Isto em um momento de pandemia, em que a demanda sobe descontroladamente, pois não há testagem em massa, isolamento social, uso de máscaras e capacidade para produzir mais oxigênio. A indústria precisa importar às pressas um produto com grande demanda mundial, sem saber ao certo nem o tamanho do lote. Os custos são elevados, pela necessidade de transporte aéreo em menor escala, e todo o estoque vendido não paga uma nova importação. Por falta de um poderoso complexo industrial, a gente se torna completamente refém de outro país para respirar. No fim das contas, a população teve tanto medo de virar uma Venezuela, e hoje estamos precisando do oxigênio deles.

O desabastecimento poderia ter virado empregos

Apesar de comprar da China ter sido lucrativo por um tempo, isso desencadeou todo um processo que concentrou a renda na mão de poucos, altos índices de desemprego, fuga de capital, descontrole do dólar e um atraso tecnológico que vai levar décadas para recuperarmos. Em 2020 a conta chegou, através de uma doença trágica, que já matou milhares de pessoas e desencadeou desabastecimento de itens essenciais no mundo todo.

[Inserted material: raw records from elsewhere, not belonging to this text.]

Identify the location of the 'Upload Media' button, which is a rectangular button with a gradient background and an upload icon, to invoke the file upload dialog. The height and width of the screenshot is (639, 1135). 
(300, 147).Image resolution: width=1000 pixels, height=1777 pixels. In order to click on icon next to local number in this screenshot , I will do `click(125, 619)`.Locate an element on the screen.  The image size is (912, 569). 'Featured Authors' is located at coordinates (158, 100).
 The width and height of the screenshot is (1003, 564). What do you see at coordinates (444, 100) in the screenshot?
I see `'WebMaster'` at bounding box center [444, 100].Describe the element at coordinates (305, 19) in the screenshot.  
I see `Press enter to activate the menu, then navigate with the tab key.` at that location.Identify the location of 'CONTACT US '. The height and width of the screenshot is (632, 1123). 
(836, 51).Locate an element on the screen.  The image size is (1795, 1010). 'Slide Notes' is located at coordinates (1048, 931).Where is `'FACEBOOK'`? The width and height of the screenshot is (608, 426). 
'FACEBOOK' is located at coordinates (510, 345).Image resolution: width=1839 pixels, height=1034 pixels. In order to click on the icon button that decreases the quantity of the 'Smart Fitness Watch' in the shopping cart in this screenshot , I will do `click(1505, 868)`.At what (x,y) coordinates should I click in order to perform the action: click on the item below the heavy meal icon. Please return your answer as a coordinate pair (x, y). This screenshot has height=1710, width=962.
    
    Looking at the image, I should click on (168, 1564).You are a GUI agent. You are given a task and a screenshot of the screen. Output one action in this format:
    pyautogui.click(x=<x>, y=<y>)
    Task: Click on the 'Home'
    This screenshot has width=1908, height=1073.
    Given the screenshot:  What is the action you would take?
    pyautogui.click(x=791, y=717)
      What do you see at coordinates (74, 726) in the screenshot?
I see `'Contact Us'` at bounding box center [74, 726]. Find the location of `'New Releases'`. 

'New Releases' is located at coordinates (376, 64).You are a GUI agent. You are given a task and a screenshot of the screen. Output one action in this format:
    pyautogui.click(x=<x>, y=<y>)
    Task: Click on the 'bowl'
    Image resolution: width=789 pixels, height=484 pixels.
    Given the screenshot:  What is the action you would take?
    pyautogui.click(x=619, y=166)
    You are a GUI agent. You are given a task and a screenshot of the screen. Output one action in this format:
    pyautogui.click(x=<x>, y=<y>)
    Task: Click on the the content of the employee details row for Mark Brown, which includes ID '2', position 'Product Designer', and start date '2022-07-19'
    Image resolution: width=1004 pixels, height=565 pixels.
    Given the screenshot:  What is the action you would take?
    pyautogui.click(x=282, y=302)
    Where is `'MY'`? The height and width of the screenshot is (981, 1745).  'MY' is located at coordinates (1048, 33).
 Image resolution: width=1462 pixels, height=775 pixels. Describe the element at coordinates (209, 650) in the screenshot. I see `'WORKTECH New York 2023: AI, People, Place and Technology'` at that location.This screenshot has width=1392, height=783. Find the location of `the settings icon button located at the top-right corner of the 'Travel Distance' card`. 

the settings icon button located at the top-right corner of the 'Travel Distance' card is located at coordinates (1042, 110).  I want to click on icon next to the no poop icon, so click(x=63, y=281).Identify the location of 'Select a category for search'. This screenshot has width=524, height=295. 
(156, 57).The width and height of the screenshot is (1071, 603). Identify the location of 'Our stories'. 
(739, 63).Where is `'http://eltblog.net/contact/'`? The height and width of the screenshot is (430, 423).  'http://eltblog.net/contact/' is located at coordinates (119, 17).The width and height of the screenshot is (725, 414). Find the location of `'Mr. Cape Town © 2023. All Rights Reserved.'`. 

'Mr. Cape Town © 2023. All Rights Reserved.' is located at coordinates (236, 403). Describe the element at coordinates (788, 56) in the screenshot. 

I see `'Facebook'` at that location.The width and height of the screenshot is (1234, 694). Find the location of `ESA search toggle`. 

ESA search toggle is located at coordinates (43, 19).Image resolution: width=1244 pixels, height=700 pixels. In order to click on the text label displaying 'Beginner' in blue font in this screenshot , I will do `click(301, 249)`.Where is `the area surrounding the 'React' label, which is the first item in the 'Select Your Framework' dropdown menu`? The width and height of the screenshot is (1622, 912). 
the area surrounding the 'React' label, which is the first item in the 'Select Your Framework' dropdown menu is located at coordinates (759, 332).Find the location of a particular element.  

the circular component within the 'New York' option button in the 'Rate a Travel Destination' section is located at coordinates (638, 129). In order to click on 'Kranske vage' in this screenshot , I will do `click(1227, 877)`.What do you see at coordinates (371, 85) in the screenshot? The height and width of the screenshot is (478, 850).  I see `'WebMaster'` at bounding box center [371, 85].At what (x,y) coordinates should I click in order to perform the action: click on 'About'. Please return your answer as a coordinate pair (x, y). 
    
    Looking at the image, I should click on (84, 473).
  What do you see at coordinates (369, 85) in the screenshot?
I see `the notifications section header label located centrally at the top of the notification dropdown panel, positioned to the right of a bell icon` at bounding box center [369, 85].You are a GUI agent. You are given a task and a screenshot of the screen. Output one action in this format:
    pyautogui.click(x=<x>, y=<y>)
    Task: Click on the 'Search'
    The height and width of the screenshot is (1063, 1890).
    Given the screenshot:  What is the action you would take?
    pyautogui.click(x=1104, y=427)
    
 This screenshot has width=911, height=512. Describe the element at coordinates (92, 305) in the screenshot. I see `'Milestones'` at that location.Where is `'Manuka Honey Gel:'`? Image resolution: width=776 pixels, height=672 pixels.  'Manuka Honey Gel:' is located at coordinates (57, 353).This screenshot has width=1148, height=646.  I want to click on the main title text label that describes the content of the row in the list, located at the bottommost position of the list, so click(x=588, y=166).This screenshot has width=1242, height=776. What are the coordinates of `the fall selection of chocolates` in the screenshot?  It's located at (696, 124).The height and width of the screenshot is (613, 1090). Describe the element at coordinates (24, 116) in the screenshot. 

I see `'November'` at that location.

A combinação que trouxe o Brasil para essa imensa crise política e econômica foi apenas escancarada pela pandemia mundial de Covid-19. Ela se chama Livre Mercado – com um tempero de Corporativismo.

Quanto maior for a demanda e menor for a oferta, mais altos serão os preços – esse é um princípio básico da economia, quase um mantra para os defensores do livre mercado. Porém, em um momento que pessoas estão morrendo sem ar, é desumano cobrar mais por algo que deveria ser o direito de todos. O Estado deve intervir e regular isso, o lucro não pode estar acima da vida das pessoas. Mas, é importante entender por que a subida do preço é culpa do neoliberalismo e da ausência do governo federal.

A falta de um projeto desenvolvimentista colocou as nossas indústrias em uma posição de refém do capital de giro. O Brasil é um grande vendedor de recursos naturais para o mundo, e um grande comprador dos mesmos produtos depois de processados, que na maioria das vezes são apenas montados, ou envasados aqui. Para viabilizar um estoque, é preciso ter dinheiro para importar um grande lote, pois quanto maior a compra, mais barato é o valor unitário. Além disso, é preciso contratar o frete, ter um local seguro para guardar, uma equipe para vender e saber fazer muito bem a burocracia da importação para não perder todo o seu lote para a Receita Federal. Sem esquecer que quase tudo isso possui um custo variável, pois depende da demanda mensal e da variação do dólar.

Durante esses meses, onde estavam Paulo Guedes, Marcos Pontes e o BNDES que não apresentaram projetos para aumentar a produção industrial dos bens essenciais, como os cilindros de oxigênio? Isso inclusive aumentaria a oferta de empregos em um momento tão delicado da indústria nacional. Eles só sabem posar para foto, entregar dinheiro na mão de bancos e ajudar milionários a comprar jatinhos?! Essa foi a mudança e o fim da mamata que todos esperavam?!

Não faltaram indícios e avisos do que poderia acontecer, mas o importante era tirar a “esquerda” e “se fizer besteira tiramos ele também”. Já passou da hora de pedir o impeachment do Bolsonaro!